Synthesis, characterization and in vitro cell compatibility study of a poly(amic acid) graft/cross-linked poly(vinyl alcohol) hydrogel

Abstract

Although physically cross-linked poly(vinyl alcohol) (PVA) hydrogels have tunable mechanical properties to match that of soft tissues, such as vascular tissue, their hydrophilic nature is not conducive to cell adhesion and spreading. For applications such as small diameter vascular grafts for coronary bypass both mechanical matching and hemocompatibility are important. Poly(amic acid) (PAA), derived from ethylene diamine tetraacetic dianhydride, is a cell-compatible polymer. It was grafted/cross-linked onto physically cross-linked PVA to provide cell compatibility. Functionalization was achieved via a one-step esterification reaction using 1,3-dicyclohexylcarbodiimide as the coupling agent and 4-dimethylaminopyridine as the catalyst.
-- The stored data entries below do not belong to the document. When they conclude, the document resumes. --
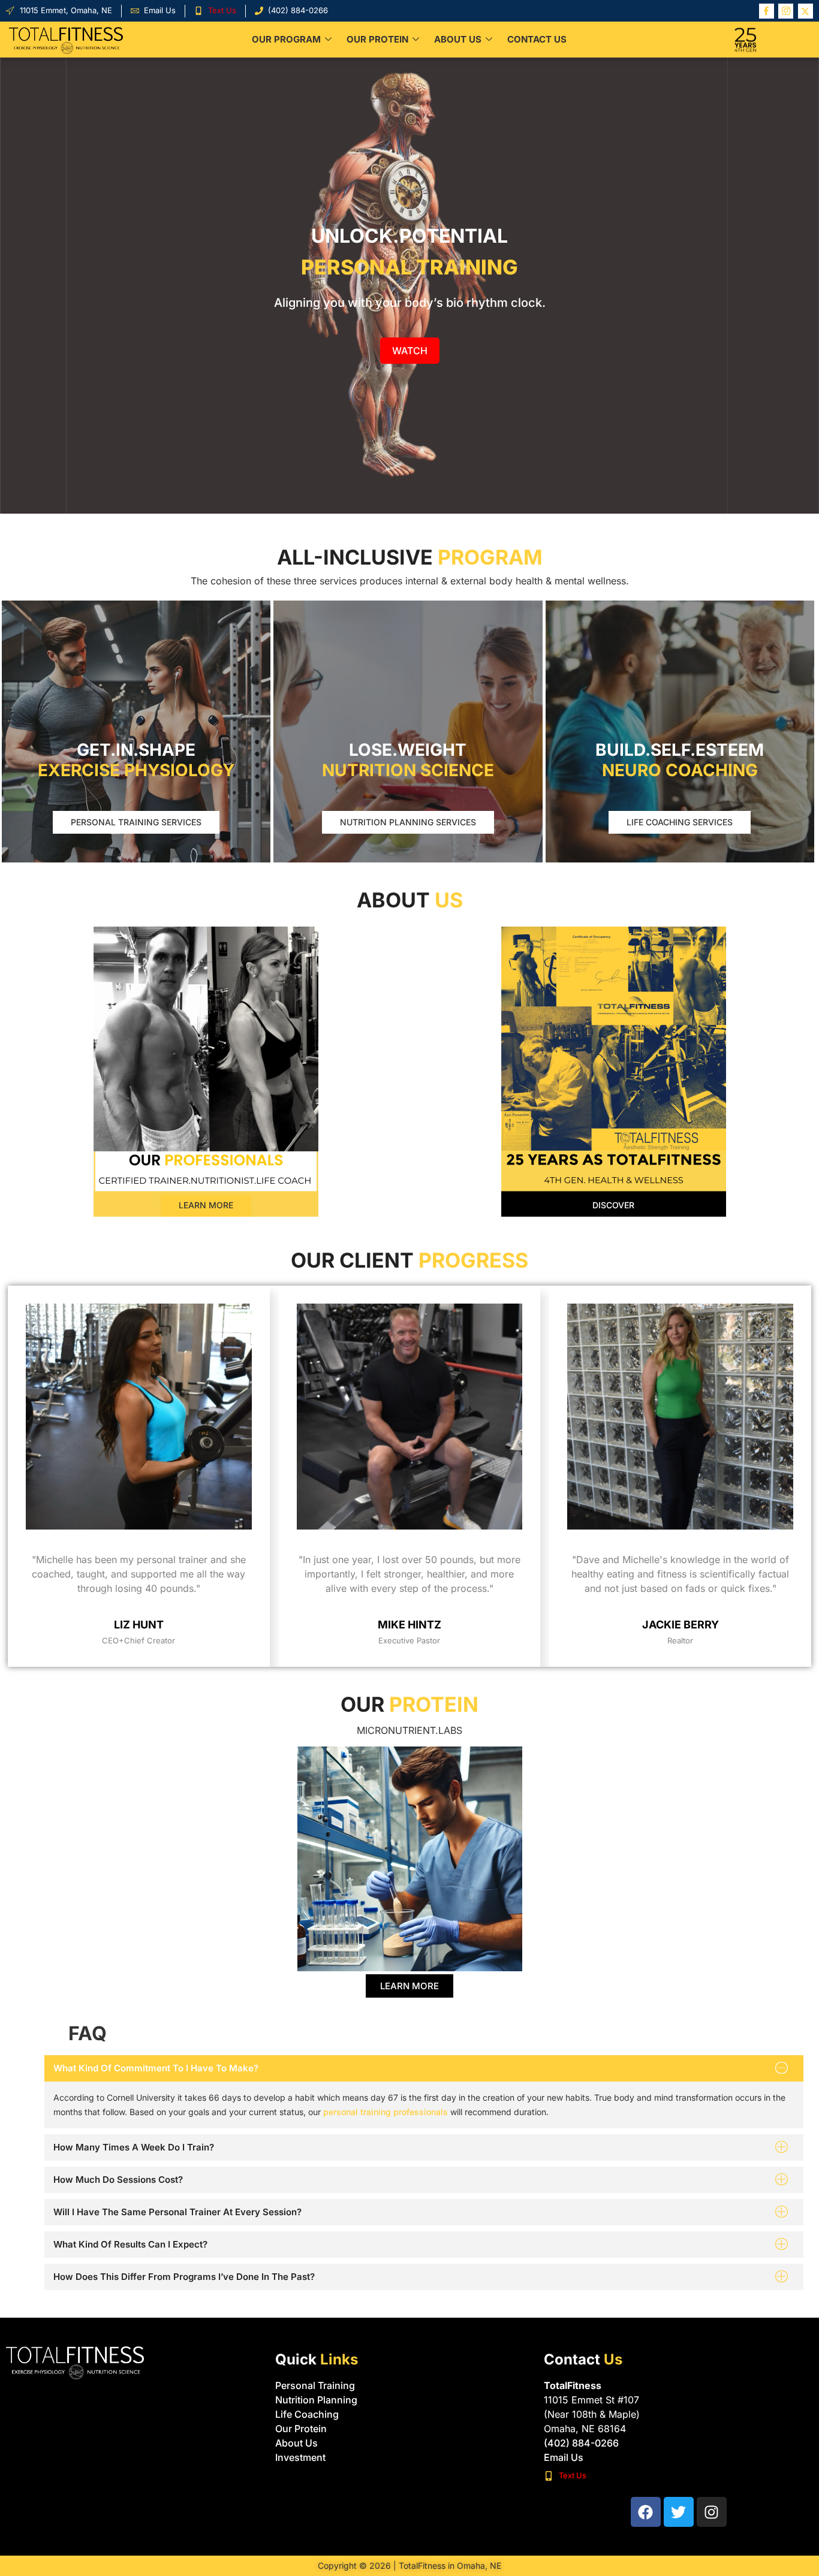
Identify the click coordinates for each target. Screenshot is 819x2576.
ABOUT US (457, 39)
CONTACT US (537, 39)
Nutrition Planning (316, 2400)
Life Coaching (307, 2414)
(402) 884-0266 (581, 2443)
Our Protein (301, 2429)
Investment (300, 2457)
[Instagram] (785, 11)
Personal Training (315, 2385)
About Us (296, 2443)
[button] (423, 2068)
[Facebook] (766, 11)
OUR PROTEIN (377, 39)
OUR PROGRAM (286, 39)
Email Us (563, 2457)
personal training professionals (385, 2112)
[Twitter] (805, 11)
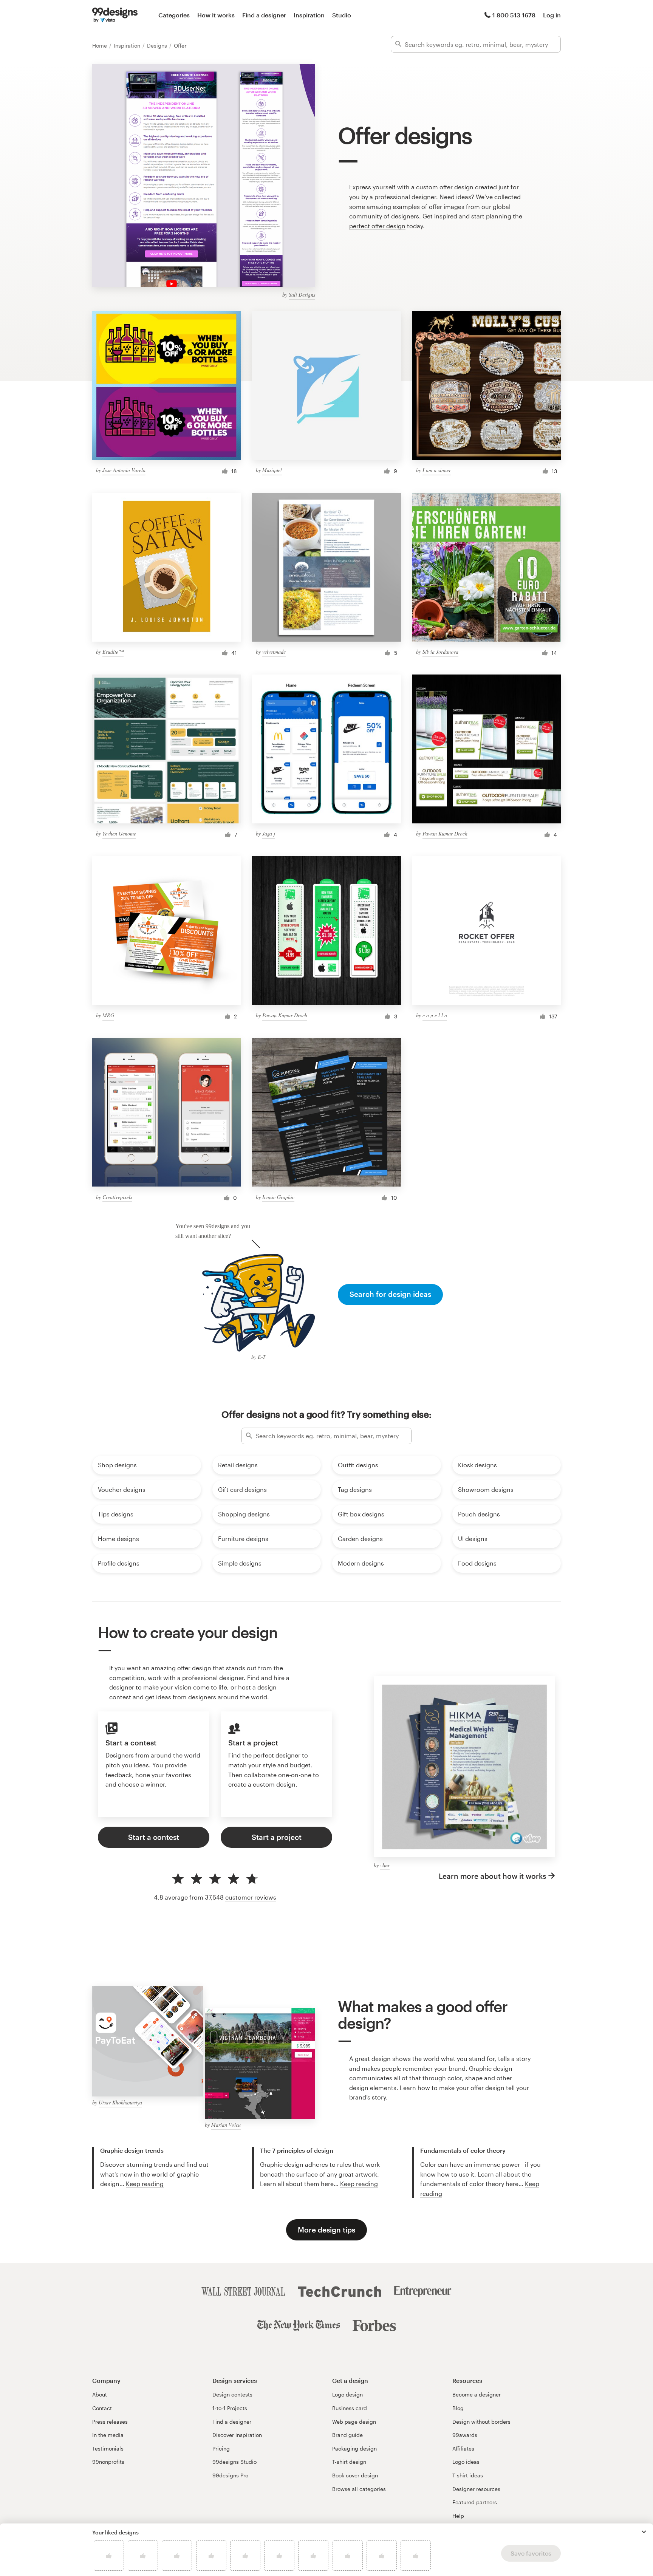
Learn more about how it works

The success of the grafting reaction was verified using Fourier transform infrared spectroscopy, solid-state nuclear magnetic resonance spectroscopy and X-ray photoelectron spectroscopy. The mechanical properties of the starting PVA hydrogel were largely preserved after the grafting reaction within the physiological strain range of vascular tissue. In vitro cell culture studies using primary porcine endothelial cells confirmed cell compatibility of the PAA graft PVA hydrogel, making it an attractive candidate for small diameter vascular graft development.